El frío y el viento se coluden en Montevideo. Cuanta falta me hicieron en aquel verano de hace ya un lustro. Hoy recorro, solapa al cuello, sombrero encajado y cigarro en la boca (ni siquiera es necesario encenderlo), una ciudad con inherente aroma a provincia. Mezcla de leños quemados, humedad y arboledas bien asentadas. Edificaciones antiguas, conversación acompasada, comida disfrutada, café saboreado, brindis con agüita de uva. Melancolía austera, luminosidad tenue, soledad discreta, tangos y milongas al interior de un zaguán de ladrillos. Lo consigno con esmero; pueden ser el ahorro de algunas sesiones de psicoanálisis bonaerense, quién sabe. Mi referencia es la Ciudad Vieja, aquella que alberga edificios públicos, bancos, oficinas, escuelas, comercio, paseos, puerto y mercado. Hacia la costanera algo cambia, aunque no demasiado. Deviene un perfil más turístico, de balneario lujoso, pero siempre oriental. Se divisan oficinistas recorriendo la orilla, mate en mano, con todo el tiempo por delante. Perros filósofos bien erguidos, con y sin correa, muy obedientes junto a sus dueños. Estudiantes en plena fuga brincando del sol a la sombra. Muchachas hermosamente melancólicas que alternan la vista, con cada nueva ventolera, entre las páginas de un libro con el horizonte.

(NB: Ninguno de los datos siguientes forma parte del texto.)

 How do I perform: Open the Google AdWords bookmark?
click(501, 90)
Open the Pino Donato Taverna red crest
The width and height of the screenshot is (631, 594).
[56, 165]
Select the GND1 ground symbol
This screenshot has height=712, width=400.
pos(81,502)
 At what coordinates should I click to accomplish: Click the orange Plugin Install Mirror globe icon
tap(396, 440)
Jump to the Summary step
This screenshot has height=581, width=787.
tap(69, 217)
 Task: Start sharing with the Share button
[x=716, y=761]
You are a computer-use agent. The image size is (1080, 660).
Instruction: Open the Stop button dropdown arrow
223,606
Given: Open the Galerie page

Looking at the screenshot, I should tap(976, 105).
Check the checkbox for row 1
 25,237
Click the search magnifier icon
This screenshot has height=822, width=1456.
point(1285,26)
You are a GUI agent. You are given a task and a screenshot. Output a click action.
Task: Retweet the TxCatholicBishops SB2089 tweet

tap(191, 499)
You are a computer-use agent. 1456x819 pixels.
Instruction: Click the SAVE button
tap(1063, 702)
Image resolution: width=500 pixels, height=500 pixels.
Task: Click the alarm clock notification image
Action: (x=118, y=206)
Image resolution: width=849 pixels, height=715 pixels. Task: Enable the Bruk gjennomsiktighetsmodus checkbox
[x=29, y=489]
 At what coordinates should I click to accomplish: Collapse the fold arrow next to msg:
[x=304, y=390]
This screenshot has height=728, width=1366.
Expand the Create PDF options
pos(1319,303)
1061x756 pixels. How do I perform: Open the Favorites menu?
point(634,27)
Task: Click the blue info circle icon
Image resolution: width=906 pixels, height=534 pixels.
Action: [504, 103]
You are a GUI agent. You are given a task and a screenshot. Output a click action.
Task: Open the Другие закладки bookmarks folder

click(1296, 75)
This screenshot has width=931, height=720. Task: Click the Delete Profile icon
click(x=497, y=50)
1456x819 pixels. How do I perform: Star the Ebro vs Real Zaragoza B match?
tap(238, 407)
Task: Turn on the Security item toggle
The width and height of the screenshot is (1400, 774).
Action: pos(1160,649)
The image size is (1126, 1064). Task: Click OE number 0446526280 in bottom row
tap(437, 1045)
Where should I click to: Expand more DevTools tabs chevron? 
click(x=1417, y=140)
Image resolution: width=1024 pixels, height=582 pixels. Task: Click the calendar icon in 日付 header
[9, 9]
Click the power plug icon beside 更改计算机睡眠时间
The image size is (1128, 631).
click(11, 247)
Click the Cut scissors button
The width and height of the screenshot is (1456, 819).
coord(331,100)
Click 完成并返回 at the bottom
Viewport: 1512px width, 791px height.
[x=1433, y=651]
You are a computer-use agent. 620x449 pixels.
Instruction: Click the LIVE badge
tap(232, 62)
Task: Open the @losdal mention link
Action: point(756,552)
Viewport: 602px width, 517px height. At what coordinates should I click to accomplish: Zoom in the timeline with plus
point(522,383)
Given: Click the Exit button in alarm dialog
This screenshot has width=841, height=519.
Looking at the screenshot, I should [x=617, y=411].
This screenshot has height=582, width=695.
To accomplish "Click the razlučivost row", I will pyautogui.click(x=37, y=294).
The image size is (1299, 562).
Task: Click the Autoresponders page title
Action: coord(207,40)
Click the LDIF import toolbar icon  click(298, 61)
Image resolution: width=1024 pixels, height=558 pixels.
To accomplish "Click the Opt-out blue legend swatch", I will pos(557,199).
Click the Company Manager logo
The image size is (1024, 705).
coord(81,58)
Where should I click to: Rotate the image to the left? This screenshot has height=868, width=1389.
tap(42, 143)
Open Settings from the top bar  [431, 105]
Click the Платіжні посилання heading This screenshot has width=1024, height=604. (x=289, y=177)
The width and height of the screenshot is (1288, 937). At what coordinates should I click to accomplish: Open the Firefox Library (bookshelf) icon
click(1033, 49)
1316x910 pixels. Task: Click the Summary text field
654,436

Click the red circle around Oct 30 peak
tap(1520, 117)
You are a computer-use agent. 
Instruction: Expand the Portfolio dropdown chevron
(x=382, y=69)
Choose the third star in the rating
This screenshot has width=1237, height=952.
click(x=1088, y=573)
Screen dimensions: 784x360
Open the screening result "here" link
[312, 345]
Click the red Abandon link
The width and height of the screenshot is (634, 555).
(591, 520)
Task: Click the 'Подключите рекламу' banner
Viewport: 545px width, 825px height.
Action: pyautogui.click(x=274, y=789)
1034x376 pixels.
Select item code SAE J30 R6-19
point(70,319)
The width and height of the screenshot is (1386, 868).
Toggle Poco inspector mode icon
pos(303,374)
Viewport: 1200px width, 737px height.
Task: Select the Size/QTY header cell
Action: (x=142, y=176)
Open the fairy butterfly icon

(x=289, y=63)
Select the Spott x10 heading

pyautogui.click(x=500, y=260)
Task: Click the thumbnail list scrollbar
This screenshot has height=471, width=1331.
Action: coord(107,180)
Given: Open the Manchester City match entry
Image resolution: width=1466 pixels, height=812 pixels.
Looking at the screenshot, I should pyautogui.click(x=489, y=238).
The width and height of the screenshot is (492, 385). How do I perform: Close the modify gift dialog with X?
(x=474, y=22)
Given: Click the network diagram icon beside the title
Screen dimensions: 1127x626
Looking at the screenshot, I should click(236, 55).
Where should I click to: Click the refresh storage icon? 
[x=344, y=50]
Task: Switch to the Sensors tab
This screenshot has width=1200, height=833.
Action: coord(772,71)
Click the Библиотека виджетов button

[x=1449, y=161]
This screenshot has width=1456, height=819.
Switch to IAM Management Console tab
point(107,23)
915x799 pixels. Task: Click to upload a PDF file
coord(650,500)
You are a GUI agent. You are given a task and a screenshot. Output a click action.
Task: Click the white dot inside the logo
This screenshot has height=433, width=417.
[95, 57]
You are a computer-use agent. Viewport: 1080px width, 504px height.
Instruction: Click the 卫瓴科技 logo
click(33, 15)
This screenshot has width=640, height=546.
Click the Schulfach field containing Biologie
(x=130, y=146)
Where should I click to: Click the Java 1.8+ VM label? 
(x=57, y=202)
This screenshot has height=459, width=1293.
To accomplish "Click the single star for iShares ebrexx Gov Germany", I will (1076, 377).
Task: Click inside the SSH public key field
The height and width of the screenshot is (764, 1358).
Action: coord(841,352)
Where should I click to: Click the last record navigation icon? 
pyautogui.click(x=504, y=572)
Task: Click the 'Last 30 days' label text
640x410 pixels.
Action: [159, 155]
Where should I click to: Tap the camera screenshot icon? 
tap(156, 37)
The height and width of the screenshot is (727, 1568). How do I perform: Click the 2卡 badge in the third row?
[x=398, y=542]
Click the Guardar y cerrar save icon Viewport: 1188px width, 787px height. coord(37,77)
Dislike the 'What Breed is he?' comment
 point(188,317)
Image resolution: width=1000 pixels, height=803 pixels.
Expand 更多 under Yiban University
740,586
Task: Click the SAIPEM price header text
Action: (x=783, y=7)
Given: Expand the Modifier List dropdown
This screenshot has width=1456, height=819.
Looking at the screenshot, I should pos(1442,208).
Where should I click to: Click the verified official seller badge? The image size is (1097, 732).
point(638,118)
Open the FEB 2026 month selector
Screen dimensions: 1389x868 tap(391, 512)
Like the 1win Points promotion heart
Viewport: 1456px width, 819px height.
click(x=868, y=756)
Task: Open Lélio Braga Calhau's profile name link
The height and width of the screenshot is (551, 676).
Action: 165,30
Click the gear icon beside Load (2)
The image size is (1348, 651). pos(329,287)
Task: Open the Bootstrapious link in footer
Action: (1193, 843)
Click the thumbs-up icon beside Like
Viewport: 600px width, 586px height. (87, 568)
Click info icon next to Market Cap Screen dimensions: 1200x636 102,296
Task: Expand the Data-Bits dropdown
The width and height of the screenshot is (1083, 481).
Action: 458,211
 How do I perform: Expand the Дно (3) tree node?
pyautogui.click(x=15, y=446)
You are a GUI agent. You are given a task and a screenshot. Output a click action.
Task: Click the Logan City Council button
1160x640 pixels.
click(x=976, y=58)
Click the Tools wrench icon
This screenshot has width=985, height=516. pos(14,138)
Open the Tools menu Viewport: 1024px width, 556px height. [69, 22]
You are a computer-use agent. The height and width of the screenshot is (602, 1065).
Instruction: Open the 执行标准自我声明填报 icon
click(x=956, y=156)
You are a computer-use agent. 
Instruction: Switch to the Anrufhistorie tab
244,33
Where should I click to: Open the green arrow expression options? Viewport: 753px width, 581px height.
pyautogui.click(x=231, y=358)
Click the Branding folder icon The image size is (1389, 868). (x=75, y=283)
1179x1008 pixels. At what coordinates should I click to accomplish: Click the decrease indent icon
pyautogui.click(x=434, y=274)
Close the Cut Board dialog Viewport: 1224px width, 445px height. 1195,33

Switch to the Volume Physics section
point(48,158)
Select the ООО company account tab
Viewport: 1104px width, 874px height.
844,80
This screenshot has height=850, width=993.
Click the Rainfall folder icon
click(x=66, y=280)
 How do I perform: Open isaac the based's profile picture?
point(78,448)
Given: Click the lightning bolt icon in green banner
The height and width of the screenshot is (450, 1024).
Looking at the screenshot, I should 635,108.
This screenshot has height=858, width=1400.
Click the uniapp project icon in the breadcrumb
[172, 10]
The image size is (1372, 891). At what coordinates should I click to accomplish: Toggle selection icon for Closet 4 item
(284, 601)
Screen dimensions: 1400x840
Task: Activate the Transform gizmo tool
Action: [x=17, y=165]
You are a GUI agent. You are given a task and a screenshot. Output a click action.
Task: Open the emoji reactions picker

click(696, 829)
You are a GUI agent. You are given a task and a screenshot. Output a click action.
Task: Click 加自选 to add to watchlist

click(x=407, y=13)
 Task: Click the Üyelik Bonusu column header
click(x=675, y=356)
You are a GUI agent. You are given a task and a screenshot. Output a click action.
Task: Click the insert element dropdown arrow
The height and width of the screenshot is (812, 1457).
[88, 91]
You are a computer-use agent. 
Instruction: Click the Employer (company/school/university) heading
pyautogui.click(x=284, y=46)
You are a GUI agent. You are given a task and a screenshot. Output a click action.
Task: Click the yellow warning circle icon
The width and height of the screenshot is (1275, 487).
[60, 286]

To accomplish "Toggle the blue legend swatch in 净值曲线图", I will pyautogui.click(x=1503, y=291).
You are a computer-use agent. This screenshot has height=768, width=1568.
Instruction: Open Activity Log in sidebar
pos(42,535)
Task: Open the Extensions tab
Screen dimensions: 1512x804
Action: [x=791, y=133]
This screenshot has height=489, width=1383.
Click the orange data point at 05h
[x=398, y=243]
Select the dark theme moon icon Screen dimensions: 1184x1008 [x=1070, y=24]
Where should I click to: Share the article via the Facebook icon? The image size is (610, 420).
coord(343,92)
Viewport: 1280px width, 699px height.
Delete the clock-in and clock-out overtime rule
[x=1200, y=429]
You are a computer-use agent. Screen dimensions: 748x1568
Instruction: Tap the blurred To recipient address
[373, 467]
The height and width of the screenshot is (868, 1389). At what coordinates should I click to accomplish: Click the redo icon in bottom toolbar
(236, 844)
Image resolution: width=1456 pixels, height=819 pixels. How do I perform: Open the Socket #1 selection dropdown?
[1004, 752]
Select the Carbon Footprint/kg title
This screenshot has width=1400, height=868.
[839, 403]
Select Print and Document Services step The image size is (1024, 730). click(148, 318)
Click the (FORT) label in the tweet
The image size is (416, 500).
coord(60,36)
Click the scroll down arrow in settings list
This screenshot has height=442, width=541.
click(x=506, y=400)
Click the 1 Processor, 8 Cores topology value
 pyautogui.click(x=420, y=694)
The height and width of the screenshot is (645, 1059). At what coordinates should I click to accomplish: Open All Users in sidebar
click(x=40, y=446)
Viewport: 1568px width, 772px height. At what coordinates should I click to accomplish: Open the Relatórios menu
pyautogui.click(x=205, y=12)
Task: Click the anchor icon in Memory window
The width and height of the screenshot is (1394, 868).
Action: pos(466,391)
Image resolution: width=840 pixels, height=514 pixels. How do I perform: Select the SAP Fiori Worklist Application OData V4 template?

Sin embargo, el mayor tesoro que me reporta este lado del continente, es el río. Siempre he deseado un oleaje de estas dimensiones para mi entorno (algo que ya no fue, supongo), abrumado por el cada vez más raquítico Mapocho. El Río de la Plata masajea con sus aguas los bordes de la ciudad con un ritmo inagotable. Por momentos, ronquidos; en otros, apenas un susurro, pero siempre un espumoso café con leche que va y viene. El otro lado, en la orilla argentina, es diferente y más de un reclamo se oye de sus habitantes (“para ellos la playa, para nosotros el barro”). Qué daría por empaparme de esa inspiración, además de escenario, punto de partida y de llegada de tantas ficciones en ambos lados de la hoya: Onetti, Benedetti, Arlt, Cortázar, Di Benedetto, Borges y Marechal. Con ese río sobándome el lomo tal como lo hace con la ciudad -metiéndose su brisa debajo la ropa y provocando escalofrío- sería, sino mejor escritor, un mejor tipo.